TRY IT → In the passage below on PET molecules in lipid membranes, how large were the spheroids that the PET tetramers formed in the aqueous phase within the first few nanoseconds?
STUDY TEXT START
PET assisted permeation through the membrane’s surface. (A) Two PET molecules interact at the membrane’s surface through hydrogen bonding. (B) Both molecules move inside the membrane. (C) Molecules become detached and remain inside the membrane

The PET tetramers did not enter or exit the membrane. In the aqueous phase, they quickly underwent intense aggregation into dense stable spheroids of up to 2–3 nm in size within the first few nanoseconds of the simulations, growing larger over time (Fig. S2). The movement of the larger tetramers was less erratic than that of the monomers, being slowed by this significant aggregation behavior. Inside the membrane, the tetramers aggregated much less and were found to be more loosely side by side, similarly to the monomers (Fig. S3). The interactions inside the membrane occurred mostly through the polar groups, lasting for much shorter times than the aggregates in water. The molecules formed L- and Z- shapes inside the membrane, as observed in our previous study [21]. In some simulations, a single PET tetramer would turn on one side of the membrane for a few nanoseconds while the others kept their perpendicular orientations within the membrane. Movement inside the membrane was slow and they tended to stay in groups that were rather close to each other. Hydrogen bond formation between PET molecules in the water phase and the membrane headgroups did occur occasionally, although interactions between the PET inside and outside were very rare. The behavior of the PET tetramers in POPC and DPPC membranes was very similar i.e., their density inside the bilayer was at a maximum on both sides of the center, with the exact center slightly lower and the phosphorus density peaks close to zero. Unlike all other molecules, which had very average density distributions across the aqueous layer, the density in water was seen to be skewed into quite large peaks in one or two locations (Fig. 5). This was caused by the aggregation of PET into one or two aggregates rather rapidly during the simulations, which did not move extensively after their formation. The thickness of the bilayer did not change noticeably, instead the area per lipid grew most significantly at 2.5% for DPPC and 3.5% for POPC of all molecules.

Fig. 5
figure 5

Mass density profile of a PET tetramer in a simulation in DPPC membranes. The distribution in water is non-uniform due to the formation of slow-moving PET aggregates

Changes in the thickness of the bilayer over time were analyzed for all molecules. No significant changes were evident on average across the whole length of the simulation when compared to pure membranes for any molecule. The area per lipid did not vary extensively, however, there were more pronounced changes as the molecule size became greater, with PET tetramers exhibiting the largest changes. As movement of these molecules into the membrane did not take place in unbiased simulations, it is unclear whether they exerted any effect on the molecule’s propensity to enter or exit the membrane. It is likely that more significant changes would be possible if much larger amounts or longer oligomers per lipid were present in the systems as shown by Hollóczki and Gehrke (2020) [41], where clearer differences were observed.
STUDY TEXT END
INFORMATION SUPPLIED START
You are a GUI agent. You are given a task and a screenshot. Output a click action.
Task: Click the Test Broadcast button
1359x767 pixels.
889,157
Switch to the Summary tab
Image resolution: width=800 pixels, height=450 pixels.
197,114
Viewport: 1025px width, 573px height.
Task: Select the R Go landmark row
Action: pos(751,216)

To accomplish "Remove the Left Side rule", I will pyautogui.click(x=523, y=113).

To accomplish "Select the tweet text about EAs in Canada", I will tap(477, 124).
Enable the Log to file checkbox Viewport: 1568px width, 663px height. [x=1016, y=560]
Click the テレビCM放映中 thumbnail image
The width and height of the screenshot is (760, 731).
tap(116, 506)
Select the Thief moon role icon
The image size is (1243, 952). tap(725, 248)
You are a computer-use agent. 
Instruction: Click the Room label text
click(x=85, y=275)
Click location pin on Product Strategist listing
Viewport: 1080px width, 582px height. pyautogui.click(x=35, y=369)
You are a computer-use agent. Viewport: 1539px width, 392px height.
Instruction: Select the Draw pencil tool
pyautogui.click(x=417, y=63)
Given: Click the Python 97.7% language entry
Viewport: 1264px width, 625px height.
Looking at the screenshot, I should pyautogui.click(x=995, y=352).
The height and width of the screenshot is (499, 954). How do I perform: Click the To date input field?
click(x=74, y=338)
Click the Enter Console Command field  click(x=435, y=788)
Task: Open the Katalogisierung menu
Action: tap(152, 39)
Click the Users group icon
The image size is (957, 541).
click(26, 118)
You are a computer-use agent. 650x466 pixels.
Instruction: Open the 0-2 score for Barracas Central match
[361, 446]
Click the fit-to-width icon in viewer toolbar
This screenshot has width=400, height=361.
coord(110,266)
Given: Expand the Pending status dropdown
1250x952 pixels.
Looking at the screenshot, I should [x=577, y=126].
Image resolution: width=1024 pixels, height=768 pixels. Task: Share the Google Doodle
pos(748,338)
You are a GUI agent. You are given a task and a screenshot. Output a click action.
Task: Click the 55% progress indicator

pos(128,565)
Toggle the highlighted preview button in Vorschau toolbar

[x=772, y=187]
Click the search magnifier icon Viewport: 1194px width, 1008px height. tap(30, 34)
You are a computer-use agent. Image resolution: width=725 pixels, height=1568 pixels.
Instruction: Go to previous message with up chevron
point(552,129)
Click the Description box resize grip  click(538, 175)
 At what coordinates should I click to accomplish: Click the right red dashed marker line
INFORMATION SUPPLIED END
TASK SOLUTION → They reached up to 2–3 nm in size.